* **EXTRAIT**
□ □ □ □ □
Du 25/04/2024 à 16:00 jusqu'au 26/04/2024 à 20:00

AVANT PROPOS

Longtemps, les passants des rues de Bourj Hammoud entendaient le tapotement asynchrome des coups de marteau du cordonnier arménien.

Le Varbed (maitre artisan arménien) battait le cuir au rythme de son cœur, le façonnant pour créer et faire porter aux Libanaisde magnifiques chaussures et des sacs en cuir, Il ne marchandait ni le matériel, ni le temps, ni les efforts qu'il déployait, pas même avec le client, mais se donnait avec une dévotion totale et inconditionnelle, pour prouver avant tout à lui-même qu'il était bien vivant et capable de donner le meilleur de lui-même à autrui.

Respect et honneur à l'artisan qui continue de tenir le marteau en main, transmettant son savoir-faire à la jeune génération, pour maintenir le quartier de Bourj Hammoud vivant et contribuer à la prospérité du Liban.

 

Bourj Hammoud et son Industrie du Cuir

 

Un Aperçu Général

 

Le quartier de Bourj Hammoud, situé dans les banlieues nord de Beyrouth, traversé par le fleuve de Beyrouth au sein du gouvernorat du Mont-Liban, est un quartier dynamique abritant une multitude d'activités résidentielles, commerciales et artisanales, ainsi que des développements industriels périphériques. Notablement, il accueille une importante communauté arménienne au Liban, principalement composée des descendants des survivants du Génocide arménien, qui se sont installés ici au début du 20e siècle. À l'origine constituée de marais parsemés de constructions éparses, la région a accueilli les réfugiés dans des constructions de fortune, évoluant avec le temps en un quartier animé, vibrant de diverses activités, fortement imprégnées de leur patrimoine culturel, comprenant l'expertise en bijouterie, maçonnerie, menuiserie, couture et cordonnerie. Des artisans talentueux ont d’autant plus enrichi l'industrie artisanale locale, en particulier la cordonnerie et la maroquinerie, en mettant à profit leur héritage et les compétences techniques acquises. L'établissement du "Souk el Arman" ou marché arménien, dans le district central de Beyrouth, a facilité l’expansion du nombre de maîtres artisans et des magasins de détail, avec des terres fournies par Anthoun Bey el Misri, une figure arménienne influente ayant le monopole de la taxation ottomane de Mersin à Gaza. Il a offert de nombreuses propriétés à Jérusalem et à Beyrouth à la communauté arménienne catholique, y compris le terrain où ils ont construit le "Souk el Armen" à Beyrouth. Anthoun Bey était également propriétaire du célèbre Khan Anthoun bey, comme documenté dans "Les Arméniens au Liban" par Sissag Varjabedian.
□ □ □ □ □
* **DONNÉES RECUEILLIES**
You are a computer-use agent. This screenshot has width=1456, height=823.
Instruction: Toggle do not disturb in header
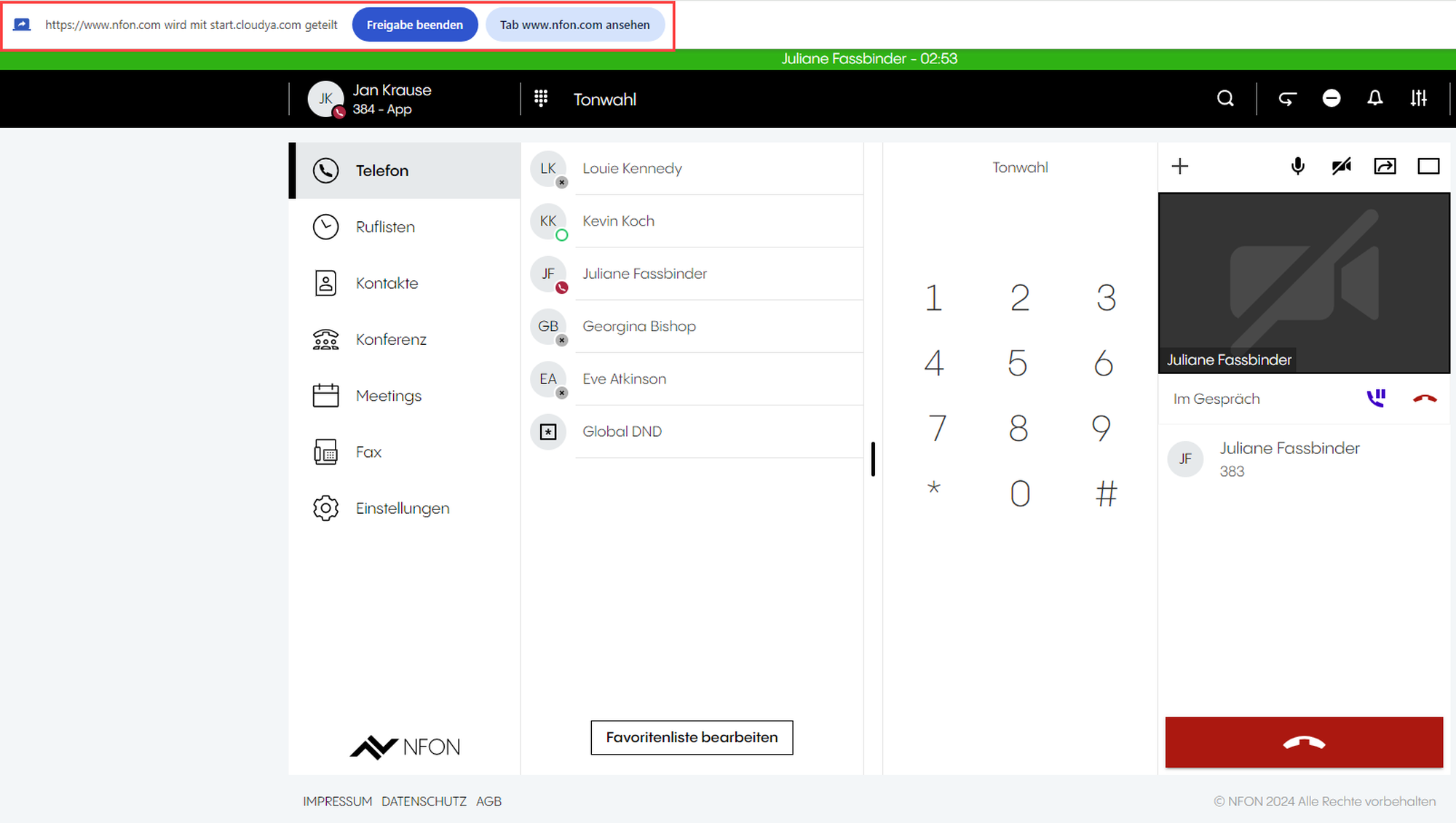tap(1331, 98)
□ □ □ □ □
* **CONSIGNE**
Pouvez-vous recopier à l'identique la partie du texte sur Bourj Hammoud qui s'ouvre sur les mots contenant « Longtemps, les passants » et se termine par « prospérité du Liban. » ?

* **RÉSULTAT CI-DESSOUS**
Longtemps, les passants des rues de Bourj Hammoud entendaient le tapotement asynchrome des coups de marteau du cordonnier arménien.

Le Varbed (maitre artisan arménien) battait le cuir au rythme de son cœur, le façonnant pour créer et faire porter aux Libanaisde magnifiques chaussures et des sacs en cuir, Il ne marchandait ni le matériel, ni le temps, ni les efforts qu'il déployait, pas même avec le client, mais se donnait avec une dévotion totale et inconditionnelle, pour prouver avant tout à lui-même qu'il était bien vivant et capable de donner le meilleur de lui-même à autrui.

Respect et honneur à l'artisan qui continue de tenir le marteau en main, transmettant son savoir-faire à la jeune génération, pour maintenir le quartier de Bourj Hammoud vivant et contribuer à la prospérité du Liban.